Good question Bill, so if you resize your browser and then right click the image to open it up, the URL should be quite different:
One of my blog posts:
http://www.noeltock.com/web-design/wordpress/all-for-one/
Small image:
http://www.noeltock.com/wp-content/uploads/cache/2013/05/team/1488879186.jpg
Large image:
http://www.noeltock.com/wp-content/uploads/cache/2013/05/team/1791085542.jpg
This was simply done by right clicking open on the same page and the same image after resizing.
I see. I checked the images on my site http://digitl.co.nz and they are much smaller than the uploaded image, that’s good. And I notice that means faster page loads.
Can I assume the page speed results show them as uncompressed because Smushit isn’t compressing the hammified images? And, supplementary question, is that do-able?

EXERCISE 1
How would you render this sentence from the comment thread in Spanish: "And I notice that means faster page loads."
EXERCISE 2
Can you output, without any change, the part of the comment thread that begins at the words "Good question Bill, so" and stops after "faster page loads."?
You won't need the records for any of this.

Stored data entries
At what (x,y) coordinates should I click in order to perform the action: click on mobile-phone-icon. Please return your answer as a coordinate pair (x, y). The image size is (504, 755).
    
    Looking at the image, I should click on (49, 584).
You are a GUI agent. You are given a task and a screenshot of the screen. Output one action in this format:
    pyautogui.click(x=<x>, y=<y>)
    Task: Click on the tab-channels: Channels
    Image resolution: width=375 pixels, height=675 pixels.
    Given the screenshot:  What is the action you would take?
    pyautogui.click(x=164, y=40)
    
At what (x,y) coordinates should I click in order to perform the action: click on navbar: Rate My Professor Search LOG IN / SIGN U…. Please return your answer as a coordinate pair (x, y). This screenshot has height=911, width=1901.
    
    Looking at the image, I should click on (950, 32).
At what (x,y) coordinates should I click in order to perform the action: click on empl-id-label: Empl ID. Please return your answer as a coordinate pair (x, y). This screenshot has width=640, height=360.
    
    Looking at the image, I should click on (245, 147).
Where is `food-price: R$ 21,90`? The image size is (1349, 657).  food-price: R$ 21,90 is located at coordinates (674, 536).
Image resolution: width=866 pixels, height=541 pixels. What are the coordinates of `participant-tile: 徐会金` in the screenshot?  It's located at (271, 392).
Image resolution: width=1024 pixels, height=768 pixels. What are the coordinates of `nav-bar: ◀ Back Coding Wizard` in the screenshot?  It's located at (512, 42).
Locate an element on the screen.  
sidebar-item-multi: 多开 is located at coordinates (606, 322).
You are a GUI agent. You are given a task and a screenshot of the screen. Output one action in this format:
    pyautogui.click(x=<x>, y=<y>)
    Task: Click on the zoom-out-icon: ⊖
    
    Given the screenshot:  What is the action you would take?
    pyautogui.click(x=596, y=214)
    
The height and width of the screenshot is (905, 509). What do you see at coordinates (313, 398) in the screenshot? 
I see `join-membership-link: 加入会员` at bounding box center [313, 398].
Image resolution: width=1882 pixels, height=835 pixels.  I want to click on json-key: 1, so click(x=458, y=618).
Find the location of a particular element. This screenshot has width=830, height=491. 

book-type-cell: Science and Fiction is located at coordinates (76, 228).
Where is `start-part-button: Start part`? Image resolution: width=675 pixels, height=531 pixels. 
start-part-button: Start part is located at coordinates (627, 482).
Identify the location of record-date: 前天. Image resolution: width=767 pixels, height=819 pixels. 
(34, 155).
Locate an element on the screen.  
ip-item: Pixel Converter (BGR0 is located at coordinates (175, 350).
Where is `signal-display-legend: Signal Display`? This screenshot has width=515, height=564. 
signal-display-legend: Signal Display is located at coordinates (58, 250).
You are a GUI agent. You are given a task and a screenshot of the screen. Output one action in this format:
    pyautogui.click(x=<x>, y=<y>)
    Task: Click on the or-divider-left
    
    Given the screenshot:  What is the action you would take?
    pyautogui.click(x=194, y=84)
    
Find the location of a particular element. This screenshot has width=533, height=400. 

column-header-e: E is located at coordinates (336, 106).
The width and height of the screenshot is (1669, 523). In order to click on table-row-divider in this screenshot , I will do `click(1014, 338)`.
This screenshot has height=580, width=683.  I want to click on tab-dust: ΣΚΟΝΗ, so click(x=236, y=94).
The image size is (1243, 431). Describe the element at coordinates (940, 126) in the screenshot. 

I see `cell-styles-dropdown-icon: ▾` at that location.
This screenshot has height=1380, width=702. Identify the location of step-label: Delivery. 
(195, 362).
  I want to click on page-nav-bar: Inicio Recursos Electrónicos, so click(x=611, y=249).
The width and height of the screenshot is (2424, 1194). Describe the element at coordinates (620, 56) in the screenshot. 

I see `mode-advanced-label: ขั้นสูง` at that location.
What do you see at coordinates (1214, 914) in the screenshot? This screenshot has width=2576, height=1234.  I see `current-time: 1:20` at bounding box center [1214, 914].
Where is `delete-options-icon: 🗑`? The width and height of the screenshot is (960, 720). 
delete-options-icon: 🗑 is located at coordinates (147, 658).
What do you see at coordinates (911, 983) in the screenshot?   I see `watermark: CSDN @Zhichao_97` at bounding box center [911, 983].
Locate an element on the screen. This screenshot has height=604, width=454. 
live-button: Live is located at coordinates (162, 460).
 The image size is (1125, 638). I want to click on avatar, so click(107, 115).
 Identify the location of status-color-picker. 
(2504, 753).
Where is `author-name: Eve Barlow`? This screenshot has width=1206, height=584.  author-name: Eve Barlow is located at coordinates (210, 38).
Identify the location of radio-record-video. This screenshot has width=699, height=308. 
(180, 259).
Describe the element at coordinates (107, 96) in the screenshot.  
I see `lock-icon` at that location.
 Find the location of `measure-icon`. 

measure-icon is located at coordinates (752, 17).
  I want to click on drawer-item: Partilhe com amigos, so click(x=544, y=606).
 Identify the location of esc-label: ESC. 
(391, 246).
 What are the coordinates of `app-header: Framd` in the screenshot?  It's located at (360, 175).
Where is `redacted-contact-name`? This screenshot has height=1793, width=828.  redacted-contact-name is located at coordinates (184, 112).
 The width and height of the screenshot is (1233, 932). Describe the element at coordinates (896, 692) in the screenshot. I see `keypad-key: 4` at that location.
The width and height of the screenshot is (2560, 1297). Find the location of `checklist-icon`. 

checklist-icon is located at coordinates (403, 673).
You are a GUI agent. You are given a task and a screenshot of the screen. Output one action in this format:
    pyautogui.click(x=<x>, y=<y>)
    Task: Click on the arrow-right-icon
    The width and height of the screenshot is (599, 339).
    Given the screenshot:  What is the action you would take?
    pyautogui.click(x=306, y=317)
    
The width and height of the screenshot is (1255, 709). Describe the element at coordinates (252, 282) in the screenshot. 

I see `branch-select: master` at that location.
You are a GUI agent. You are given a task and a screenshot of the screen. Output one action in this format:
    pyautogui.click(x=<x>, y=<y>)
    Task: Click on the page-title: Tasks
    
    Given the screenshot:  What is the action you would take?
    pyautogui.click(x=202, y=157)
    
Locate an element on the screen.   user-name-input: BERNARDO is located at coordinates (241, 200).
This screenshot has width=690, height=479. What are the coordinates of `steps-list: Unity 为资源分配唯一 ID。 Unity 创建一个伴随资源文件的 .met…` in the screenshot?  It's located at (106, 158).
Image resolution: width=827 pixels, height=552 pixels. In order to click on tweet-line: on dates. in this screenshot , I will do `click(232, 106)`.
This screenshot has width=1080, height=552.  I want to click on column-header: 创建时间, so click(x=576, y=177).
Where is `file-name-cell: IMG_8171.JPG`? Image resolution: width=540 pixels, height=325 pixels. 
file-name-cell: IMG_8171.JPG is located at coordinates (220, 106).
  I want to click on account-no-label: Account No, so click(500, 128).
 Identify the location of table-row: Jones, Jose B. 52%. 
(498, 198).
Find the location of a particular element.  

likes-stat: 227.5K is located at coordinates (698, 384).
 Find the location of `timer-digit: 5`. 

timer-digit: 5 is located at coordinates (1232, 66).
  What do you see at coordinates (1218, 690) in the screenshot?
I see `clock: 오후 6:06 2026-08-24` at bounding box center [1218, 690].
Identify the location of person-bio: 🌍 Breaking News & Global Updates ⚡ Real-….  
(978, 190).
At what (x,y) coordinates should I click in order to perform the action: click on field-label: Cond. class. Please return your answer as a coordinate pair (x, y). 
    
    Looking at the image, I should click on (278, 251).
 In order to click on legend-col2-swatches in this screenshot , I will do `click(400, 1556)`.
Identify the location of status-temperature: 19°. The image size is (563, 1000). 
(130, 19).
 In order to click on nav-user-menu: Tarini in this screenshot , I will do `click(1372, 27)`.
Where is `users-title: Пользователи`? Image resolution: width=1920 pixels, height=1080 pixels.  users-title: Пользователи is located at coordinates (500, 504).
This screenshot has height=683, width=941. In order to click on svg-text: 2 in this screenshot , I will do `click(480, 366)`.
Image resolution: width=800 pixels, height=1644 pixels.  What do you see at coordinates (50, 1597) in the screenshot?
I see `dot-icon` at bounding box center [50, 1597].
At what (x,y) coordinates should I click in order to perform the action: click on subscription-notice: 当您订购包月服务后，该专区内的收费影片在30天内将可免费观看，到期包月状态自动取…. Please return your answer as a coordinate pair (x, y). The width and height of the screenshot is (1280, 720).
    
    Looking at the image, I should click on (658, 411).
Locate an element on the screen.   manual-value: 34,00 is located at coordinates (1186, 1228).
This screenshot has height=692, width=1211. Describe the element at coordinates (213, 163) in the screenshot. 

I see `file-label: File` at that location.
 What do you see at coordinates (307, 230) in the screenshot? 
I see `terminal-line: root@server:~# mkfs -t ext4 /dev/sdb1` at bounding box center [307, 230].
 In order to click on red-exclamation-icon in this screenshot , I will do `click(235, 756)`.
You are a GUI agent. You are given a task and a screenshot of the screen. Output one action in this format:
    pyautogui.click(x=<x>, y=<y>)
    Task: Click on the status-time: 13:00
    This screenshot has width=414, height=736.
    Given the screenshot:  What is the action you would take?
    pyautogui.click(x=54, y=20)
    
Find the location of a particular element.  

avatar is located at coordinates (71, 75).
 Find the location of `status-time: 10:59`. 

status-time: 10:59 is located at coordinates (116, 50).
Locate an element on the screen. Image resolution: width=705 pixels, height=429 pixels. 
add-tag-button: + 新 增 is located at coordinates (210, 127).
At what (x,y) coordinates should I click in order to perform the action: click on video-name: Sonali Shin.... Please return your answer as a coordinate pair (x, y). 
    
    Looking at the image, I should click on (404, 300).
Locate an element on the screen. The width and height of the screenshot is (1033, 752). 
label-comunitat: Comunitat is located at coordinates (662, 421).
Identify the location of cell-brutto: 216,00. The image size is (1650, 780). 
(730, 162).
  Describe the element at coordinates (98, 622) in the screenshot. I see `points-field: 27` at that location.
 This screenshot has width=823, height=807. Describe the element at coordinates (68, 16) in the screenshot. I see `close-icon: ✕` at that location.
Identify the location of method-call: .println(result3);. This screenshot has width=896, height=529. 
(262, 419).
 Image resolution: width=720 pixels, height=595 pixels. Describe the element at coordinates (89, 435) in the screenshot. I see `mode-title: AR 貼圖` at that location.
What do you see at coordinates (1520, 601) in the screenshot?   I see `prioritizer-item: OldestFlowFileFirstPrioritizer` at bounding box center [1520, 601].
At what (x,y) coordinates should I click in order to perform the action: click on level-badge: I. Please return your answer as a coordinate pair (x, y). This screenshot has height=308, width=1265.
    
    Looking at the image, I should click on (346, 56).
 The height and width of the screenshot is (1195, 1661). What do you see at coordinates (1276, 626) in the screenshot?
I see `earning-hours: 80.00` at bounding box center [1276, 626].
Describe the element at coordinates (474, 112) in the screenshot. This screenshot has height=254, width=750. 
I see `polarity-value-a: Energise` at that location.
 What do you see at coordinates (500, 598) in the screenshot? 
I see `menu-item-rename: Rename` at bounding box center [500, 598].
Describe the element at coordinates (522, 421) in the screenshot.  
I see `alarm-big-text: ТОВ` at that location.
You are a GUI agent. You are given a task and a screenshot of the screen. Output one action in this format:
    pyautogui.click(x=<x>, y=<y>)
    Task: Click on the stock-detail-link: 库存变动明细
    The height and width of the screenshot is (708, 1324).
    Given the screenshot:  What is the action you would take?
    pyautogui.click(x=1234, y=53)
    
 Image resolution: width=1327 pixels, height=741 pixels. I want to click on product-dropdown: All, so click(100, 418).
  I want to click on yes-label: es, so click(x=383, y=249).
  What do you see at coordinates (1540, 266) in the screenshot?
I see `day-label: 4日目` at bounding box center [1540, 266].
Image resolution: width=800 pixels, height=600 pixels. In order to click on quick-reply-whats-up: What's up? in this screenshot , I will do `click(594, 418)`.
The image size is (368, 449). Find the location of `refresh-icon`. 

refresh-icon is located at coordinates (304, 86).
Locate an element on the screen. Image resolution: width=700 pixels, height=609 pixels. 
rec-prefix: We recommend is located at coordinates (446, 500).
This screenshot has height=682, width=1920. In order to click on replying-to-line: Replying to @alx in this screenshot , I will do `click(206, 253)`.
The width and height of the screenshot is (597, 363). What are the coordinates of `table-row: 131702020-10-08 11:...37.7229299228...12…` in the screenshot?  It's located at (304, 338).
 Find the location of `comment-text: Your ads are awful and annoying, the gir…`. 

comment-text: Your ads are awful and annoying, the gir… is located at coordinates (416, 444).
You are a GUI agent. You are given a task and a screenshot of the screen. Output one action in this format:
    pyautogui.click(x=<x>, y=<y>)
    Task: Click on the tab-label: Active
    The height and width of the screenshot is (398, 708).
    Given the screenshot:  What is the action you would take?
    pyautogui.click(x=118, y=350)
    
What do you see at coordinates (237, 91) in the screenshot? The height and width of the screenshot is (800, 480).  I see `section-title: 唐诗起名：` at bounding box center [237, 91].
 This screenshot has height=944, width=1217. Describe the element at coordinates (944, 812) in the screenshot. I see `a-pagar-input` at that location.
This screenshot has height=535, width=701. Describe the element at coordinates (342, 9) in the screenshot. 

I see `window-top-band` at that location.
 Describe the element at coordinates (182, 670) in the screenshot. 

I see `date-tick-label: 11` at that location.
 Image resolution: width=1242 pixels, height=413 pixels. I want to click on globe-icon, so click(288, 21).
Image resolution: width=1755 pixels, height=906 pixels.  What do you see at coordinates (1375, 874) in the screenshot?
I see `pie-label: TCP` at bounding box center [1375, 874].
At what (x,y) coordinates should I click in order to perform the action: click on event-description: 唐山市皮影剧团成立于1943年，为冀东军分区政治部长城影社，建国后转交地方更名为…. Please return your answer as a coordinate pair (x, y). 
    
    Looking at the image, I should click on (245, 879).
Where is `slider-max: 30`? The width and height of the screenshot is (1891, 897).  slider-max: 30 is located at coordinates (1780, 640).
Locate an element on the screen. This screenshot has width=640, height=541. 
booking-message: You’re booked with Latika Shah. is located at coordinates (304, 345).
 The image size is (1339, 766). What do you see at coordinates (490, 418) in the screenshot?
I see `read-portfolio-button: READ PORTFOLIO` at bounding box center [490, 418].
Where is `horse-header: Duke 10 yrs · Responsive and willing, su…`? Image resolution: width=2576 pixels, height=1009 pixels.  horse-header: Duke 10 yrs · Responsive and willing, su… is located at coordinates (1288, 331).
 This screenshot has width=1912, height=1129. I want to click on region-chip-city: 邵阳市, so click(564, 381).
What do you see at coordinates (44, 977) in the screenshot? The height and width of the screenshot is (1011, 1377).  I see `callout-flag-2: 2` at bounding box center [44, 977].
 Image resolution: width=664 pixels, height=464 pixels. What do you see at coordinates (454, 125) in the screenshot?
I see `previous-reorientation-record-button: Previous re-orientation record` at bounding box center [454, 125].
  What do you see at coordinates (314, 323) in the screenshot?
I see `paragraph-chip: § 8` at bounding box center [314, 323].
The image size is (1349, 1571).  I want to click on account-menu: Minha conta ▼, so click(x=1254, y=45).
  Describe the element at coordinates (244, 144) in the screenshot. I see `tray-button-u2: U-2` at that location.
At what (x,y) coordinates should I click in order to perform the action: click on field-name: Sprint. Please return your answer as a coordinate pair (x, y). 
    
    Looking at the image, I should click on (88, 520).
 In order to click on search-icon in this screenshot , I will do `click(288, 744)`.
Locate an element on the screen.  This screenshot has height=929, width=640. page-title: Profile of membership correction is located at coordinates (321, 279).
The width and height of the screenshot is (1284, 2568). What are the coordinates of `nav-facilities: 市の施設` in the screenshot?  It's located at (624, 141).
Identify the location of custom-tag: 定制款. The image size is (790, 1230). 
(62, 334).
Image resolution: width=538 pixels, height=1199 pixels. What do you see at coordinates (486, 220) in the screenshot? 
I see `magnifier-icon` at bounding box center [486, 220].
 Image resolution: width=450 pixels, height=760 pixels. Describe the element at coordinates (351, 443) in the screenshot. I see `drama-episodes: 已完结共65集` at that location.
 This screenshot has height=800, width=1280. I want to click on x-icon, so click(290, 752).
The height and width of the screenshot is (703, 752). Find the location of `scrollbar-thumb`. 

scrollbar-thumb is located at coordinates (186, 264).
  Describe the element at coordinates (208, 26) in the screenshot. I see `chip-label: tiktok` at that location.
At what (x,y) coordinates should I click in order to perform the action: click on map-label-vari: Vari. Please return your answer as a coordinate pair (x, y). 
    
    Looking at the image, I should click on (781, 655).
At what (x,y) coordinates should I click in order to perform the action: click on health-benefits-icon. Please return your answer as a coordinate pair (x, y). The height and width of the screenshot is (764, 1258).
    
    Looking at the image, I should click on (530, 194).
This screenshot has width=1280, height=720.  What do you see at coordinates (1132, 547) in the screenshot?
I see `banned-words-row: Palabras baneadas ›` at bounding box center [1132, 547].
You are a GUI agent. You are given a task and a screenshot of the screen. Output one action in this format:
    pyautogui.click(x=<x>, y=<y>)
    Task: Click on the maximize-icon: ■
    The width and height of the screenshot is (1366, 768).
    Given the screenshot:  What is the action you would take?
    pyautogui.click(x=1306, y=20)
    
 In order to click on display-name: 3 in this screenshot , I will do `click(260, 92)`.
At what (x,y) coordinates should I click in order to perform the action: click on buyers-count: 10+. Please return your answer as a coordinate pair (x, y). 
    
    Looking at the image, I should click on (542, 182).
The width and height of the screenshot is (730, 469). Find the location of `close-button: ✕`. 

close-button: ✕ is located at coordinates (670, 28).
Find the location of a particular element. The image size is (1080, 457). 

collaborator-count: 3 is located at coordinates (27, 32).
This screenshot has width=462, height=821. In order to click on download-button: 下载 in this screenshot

YOUR RESPONSE 1
Y noto que eso significa que las páginas cargan más rápido.

YOUR RESPONSE 2
Good question Bill, so if you resize your browser and then right click the image to open it up, the URL should be quite different:
One of my blog posts:
http://www.noeltock.com/web-design/wordpress/all-for-one/
Small image:
http://www.noeltock.com/wp-content/uploads/cache/2013/05/team/1488879186.jpg
Large image:
http://www.noeltock.com/wp-content/uploads/cache/2013/05/team/1791085542.jpg
This was simply done by right clicking open on the same page and the same image after resizing.
I see. I checked the images on my site http://digitl.co.nz and they are much smaller than the uploaded image, that’s good. And I notice that means faster page loads.